##### Document section

Hence, due to the above-mentioned properties of PVDF and its enhanced bacterial affinity as explained in our previous publications (Kumar et al. 2017a, b) membrane was used to prepare curd strips. Up to our knowledge, there is no such kit available in the market anywhere.

Therefore, the main objectives of this study are (1) development of simple, user-friendly, affordable kit which can be used for the preparation of consistent quality curd from milk. (2) optimize the shelf life of the strip to outline the time duration of its storage. (3) analyse chemical leaching if any from the curd strip to the prepared curd.

Materials and methods

Materials

PVDF (573 KDa, Solef, Solvay, France), polyester fabric (Filtration Sciences Corporation, USA), N, N dimethyl formamide (Qualigen, India), were used to prepare the asymmetric membranes. Reverse osmosis treated water was used for membrane preparation.

Lactobacillus MRS Broth (MRS Broth) and Streptococcus Thermophilus Isolation Agar (HiMedia, India) were used for the study of bacterial load in the curd. MacConkey Agar (HiMedia, India) and Potato Dextrose Agar (HiMedia, India) were used for checking the contamination present in the prepared curd. Processed milk (Amul Gold, India) with total fat- 4.5 g, saturated fat- 2.8 g, cholesterol- 12 mg, total carbohydrate- 5 g and selected minerals in 100 mL were used for the curd preparation. Commercial curd (Amul Dahi, India) was used for the isolation of curd bacteria and skimmed milk (Amul, India) as a cryoprotectant were used in the study. Detailed information for all the used products is available at www.amul.com.

##########

→ **What you are asked to do**: Write out the part of the curd strip study text between "Materials and methods" and "for membrane preparation.", inclusive.

##### Data extracts

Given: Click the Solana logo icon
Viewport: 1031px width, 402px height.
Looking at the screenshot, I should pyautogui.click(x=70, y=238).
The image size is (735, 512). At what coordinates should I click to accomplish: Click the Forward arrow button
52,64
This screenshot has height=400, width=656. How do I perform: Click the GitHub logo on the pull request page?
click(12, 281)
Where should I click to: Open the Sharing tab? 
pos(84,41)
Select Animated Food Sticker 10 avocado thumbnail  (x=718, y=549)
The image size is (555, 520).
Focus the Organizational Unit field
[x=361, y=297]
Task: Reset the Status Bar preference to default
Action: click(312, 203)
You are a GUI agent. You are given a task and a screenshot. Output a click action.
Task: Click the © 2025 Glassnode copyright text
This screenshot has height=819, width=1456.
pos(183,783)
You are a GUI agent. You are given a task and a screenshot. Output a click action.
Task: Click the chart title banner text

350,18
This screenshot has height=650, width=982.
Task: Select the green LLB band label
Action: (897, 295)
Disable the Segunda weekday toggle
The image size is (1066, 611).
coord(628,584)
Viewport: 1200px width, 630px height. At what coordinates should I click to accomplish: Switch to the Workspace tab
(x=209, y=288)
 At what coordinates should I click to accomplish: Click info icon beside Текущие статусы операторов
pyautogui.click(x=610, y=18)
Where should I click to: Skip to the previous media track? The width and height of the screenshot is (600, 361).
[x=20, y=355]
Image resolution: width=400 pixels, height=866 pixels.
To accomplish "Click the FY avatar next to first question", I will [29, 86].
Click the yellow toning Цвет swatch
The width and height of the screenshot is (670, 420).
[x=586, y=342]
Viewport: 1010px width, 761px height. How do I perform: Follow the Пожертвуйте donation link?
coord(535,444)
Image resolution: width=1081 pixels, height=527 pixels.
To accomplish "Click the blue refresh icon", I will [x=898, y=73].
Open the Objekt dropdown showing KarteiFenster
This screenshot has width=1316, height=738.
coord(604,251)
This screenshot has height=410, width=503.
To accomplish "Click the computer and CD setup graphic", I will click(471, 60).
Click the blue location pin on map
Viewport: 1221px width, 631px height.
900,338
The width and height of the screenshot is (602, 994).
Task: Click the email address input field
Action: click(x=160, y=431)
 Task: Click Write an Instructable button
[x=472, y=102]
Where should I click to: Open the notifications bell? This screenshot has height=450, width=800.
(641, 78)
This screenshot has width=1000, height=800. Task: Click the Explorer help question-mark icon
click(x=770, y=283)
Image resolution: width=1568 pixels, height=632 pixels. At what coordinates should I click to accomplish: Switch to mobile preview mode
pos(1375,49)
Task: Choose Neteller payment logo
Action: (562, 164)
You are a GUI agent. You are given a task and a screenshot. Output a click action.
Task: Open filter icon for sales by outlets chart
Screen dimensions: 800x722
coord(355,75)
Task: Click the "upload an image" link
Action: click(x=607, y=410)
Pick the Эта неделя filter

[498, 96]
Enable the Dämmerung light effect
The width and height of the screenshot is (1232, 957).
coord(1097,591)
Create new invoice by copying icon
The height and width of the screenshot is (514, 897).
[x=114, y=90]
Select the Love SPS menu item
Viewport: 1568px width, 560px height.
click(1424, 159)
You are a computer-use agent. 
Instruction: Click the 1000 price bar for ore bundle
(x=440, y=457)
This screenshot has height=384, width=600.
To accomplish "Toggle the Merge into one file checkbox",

##########

→ **Your response**:
Materials and methods

Materials

PVDF (573 KDa, Solef, Solvay, France), polyester fabric (Filtration Sciences Corporation, USA), N, N dimethyl formamide (Qualigen, India), were used to prepare the asymmetric membranes. Reverse osmosis treated water was used for membrane preparation.